Create a simple schedule

Simple schedules work well when you need consistent intervals between job runs. You specify a number and a time unit—minutes, hours, days, or weeks—and Azure Databricks handles the rest.

To add a simple schedule to your job:

  1. In your Azure Databricks workspace sidebar, select Jobs & Pipelines.
  2. Select your job's name to open its details.
  3. In the Job details panel, select Add trigger.
  4. Set Trigger type to Scheduled.
  5. Set Schedule type to Simple.
  6. Specify your interval (for example, 12 hours).
  7. Select Save.

With simple schedules, you can't control when the first run happens—the scheduler picks a time when you save the configuration. Each subsequent run then follows your specified interval.

Note

Azure Databricks enforces a minimum interval of 10 seconds between job runs, regardless of your configuration.

Configure an advanced schedule

Advanced schedules use cron expressions to define precisely when your job runs. This approach handles complex requirements like "at 8:00 AM every weekday" or "on the last Friday of each month."

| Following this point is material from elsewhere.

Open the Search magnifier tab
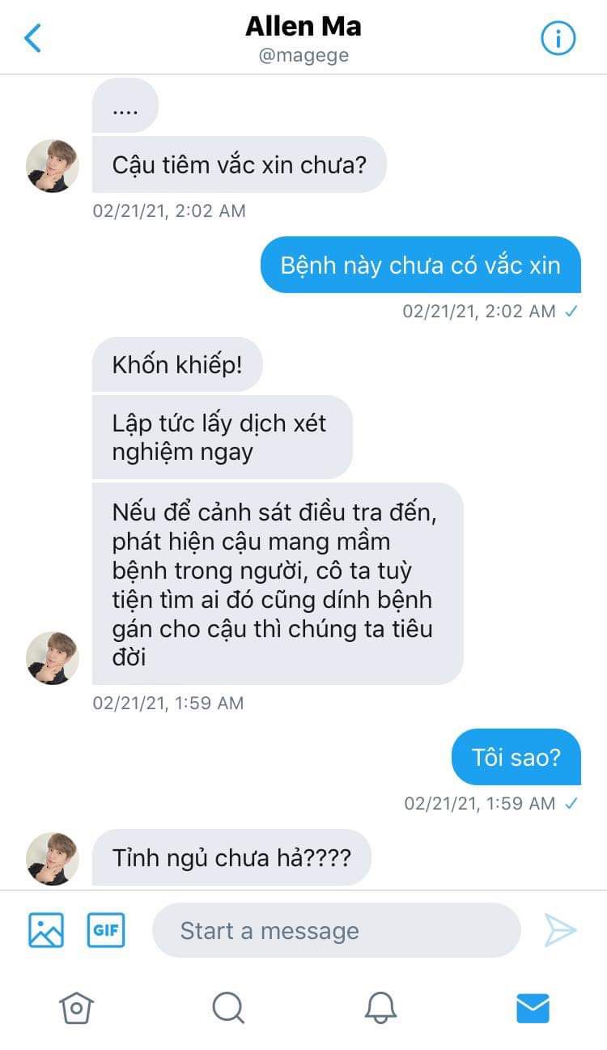 [x=228, y=1008]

To create an advanced schedule:

  1. In the Job details panel, select Add trigger.
  2. Set Trigger type to Scheduled.
  3. Set Schedule type to Advanced.
  4. Specify the period, starting time, and time zone.
  5. Optionally, select Show Cron Syntax to view and edit the expression directly.
  6. Select Save.

Understand cron expression format

A cron expression contains six or seven fields separated by spaces:

Field Required Allowed values Special characters
Seconds Yes 0-59 , - * /
Minutes Yes 0-59 , - * /
Hours Yes 0-23 , - * /
Day of month Yes 1-31 , - * ? / L W
Month Yes 1-12 or JAN-DEC , - * /
Day of week Yes 1-7 or SUN-SAT , - * ? / L #
Year No empty, 1970-2099 , - * /

The special characters let you build flexible schedules:

  • * selects all values in a field ("every minute" or "every hour")
  • ? means "no specific value"—use it in day-of-month or day-of-week when you specify the other
  • - defines ranges like 10-12 for hours 10, 11, and 12
  • , lists multiple values like MON,WED,FRI
  • / specifies increments—0/15 in minutes means every 15 minutes starting at 0
  • L means "last"—in day-of-month, it's the last day; 6L in day-of-week means "last Friday"
  • # specifies "nth occurrence"—6#3 means "third Friday of the month"

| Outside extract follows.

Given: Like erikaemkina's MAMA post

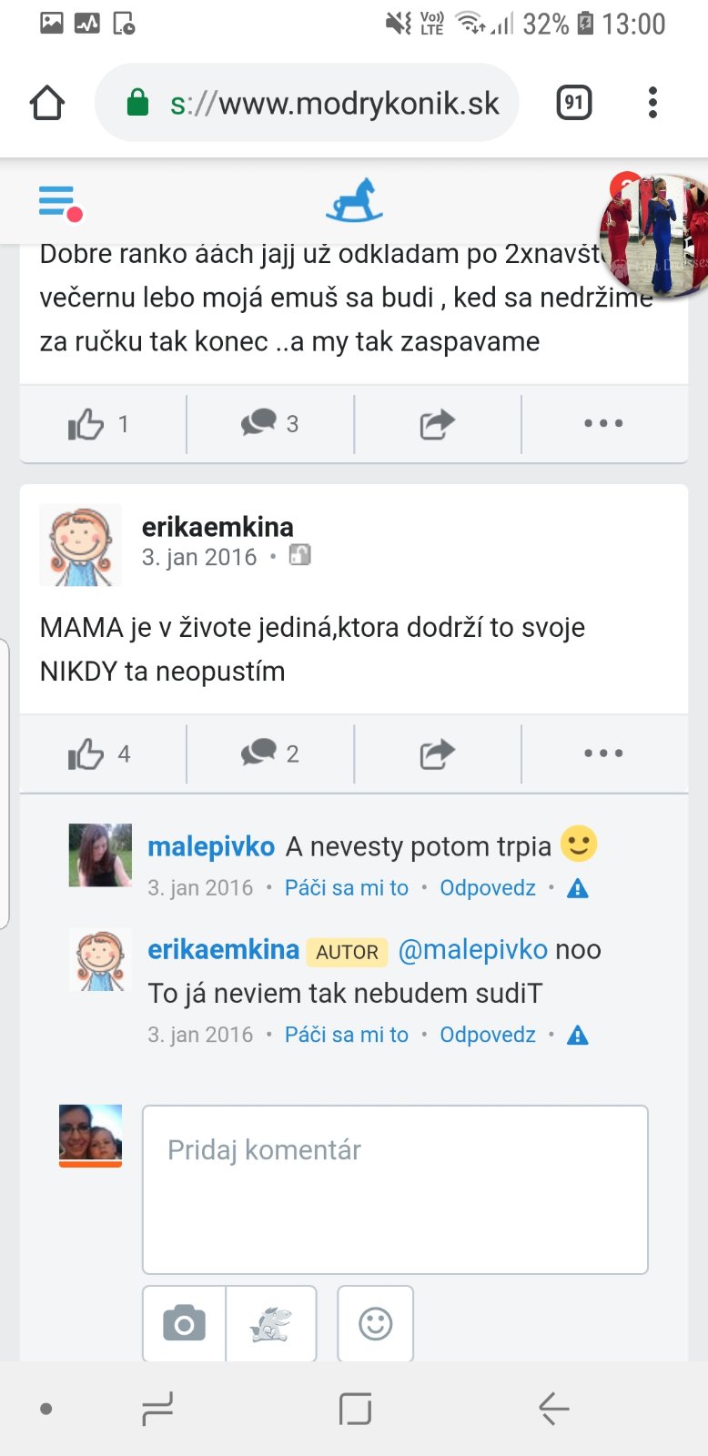Looking at the screenshot, I should click(100, 753).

Common cron expression examples

These expressions cover typical scheduling scenarios:

Expression Schedule
0 0 12 * * ? Every day at noon
0 15 10 ? * MON-FRI Weekdays at 10:15 AM
0 0 8 1 * ? First day of every month at 8:00 AM
0 30 6 ? * 6L Last Friday of every month at 6:30 AM
0 0 */2 * * ? Every 2 hours

Choose the right time zone

Time zone selection affects when your scheduled jobs actually run. Azure Databricks lets you choose any time zone, but your choice has implications for consistency.

Time zones that observe daylight saving time (DST) create complications. When DST begins or ends, an hourly job might skip a run or appear delayed by an hour or two. If your business logic depends on consistent hourly execution—measured in absolute time—select UTC instead.

Consider these factors when choosing a time zone:

  • Business alignment: If stakeholders expect reports at 8:00 AM local time, schedule in their time zone and accept DST shifts.
  • Data consistency: If you process data from systems using UTC timestamps, schedule in UTC to maintain alignment.
  • Cross-region coordination: When jobs must run simultaneously across regions, UTC provides a single reference point.

Tip

For jobs that must run at exact intervals regardless of local time changes, always use UTC.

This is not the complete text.